Interest rates and inflation – Macroeconomics matters long-term and – disasters notwithstanding – that long-term is coming for more people. High inflation, say, wasn’t such a risk when you only expected a fixed annuity to see you through a ten-year-long retirement. But just ask anyone under-75 with a fixed income how they feel about the 30%-plus inflation we’ve endured over the past few years. Ever more of us will become money geeks in order to understand these risks.
Less family support, more going it alone – Some deride FIRE singletons or couples who have no kids. “Easy mode!” they cry. But fertility rates across the wealthy world have more than halved since 1960. More people than ever have no children at all. This doesn’t just make FIRE more realistic for them (according to the critics’ own terms). It also means no kids to help look after them later, which means yet more DIY-ing through the challenges of old age.
Of course a lot of other things could happen over the next 20 years too. Even if we dodge a nuclear or climate-related catastrophe, there’s the potential of AI coming for our jobs.
Even so, I struggle to think of a future in which the world looks more like that of a salaryman in Surbiton in the 1970s than a FIRE pioneer on a laptop in 2024.
No one is a prophet in their own land
In literature and philosophy you often find that those best able to criticise a topic are also the ones most capable of seeing to the very heart of their target.
For example while it’s hardly flawless, you won’t find a better foreshadowing of capitalist consumer culture than Karl Marx’s Das Kapital [12].
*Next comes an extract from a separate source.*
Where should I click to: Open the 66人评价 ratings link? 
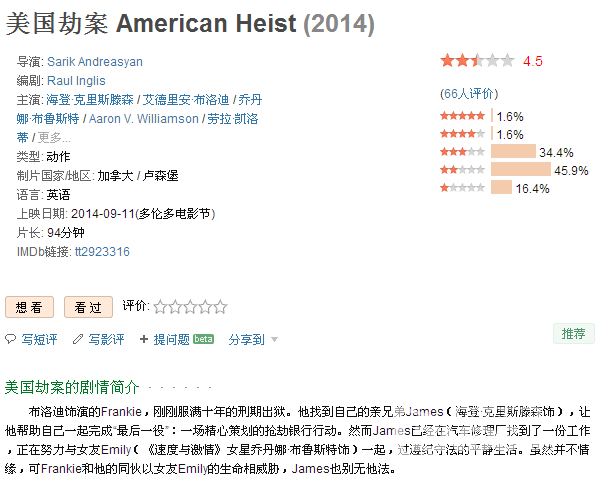tap(469, 93)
Perhaps it takes an external perspective to see the broadest trends. Whereas those actually living the lifestyle of tomorrow are just getting on with it.
Nathan Barley filmed himself ‘pranking’ his hapless co-workers because it was witless fun, not because he anticipated YouTube clickbait. He was on the money in trying to be a ‘media node’. His problem was he got there before Instagram and TikTok birthed the influencer economy.
When I think about FIRE today, I see something similar going on. FIRE’s tenets offer an early glimpse of a widespread future.
Those of us pursuing financial independence might like to think we’re outsiders seeking a very different path to the masses.
But it seems probable to me that the questions FIRE pioneers are attempting to answer will soon be asked by almost everyone. We’re just ahead of the crowd.